Repeat word for word the lines from the one containing "This screenshot has width=720, height=405." to the end of the material below, and leave all pictures out.
BEGIN MATERIAL TO PROCESS
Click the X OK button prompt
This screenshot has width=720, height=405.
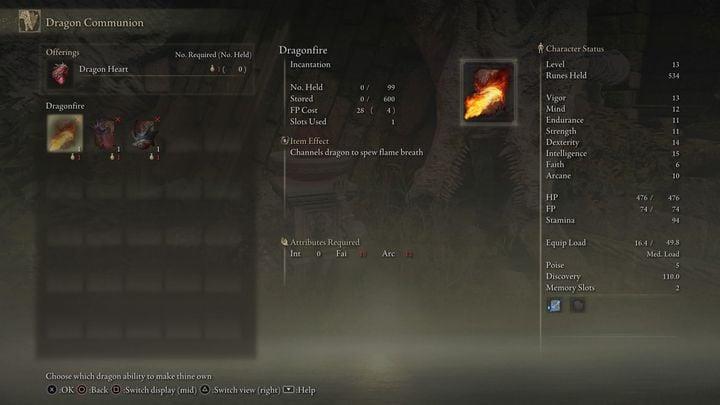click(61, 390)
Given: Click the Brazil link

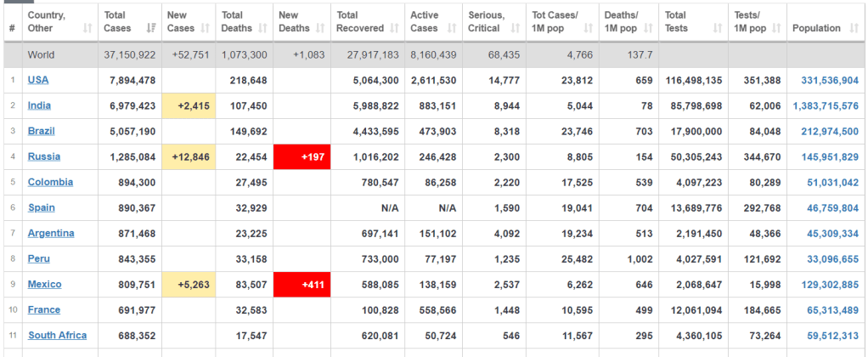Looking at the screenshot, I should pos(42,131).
END MATERIAL TO PROCESS
# EXERCISE RESPONSE
This screenshot has width=720, height=405.
click(61, 390)
Given: Click the Brazil link

Looking at the screenshot, I should pos(42,131).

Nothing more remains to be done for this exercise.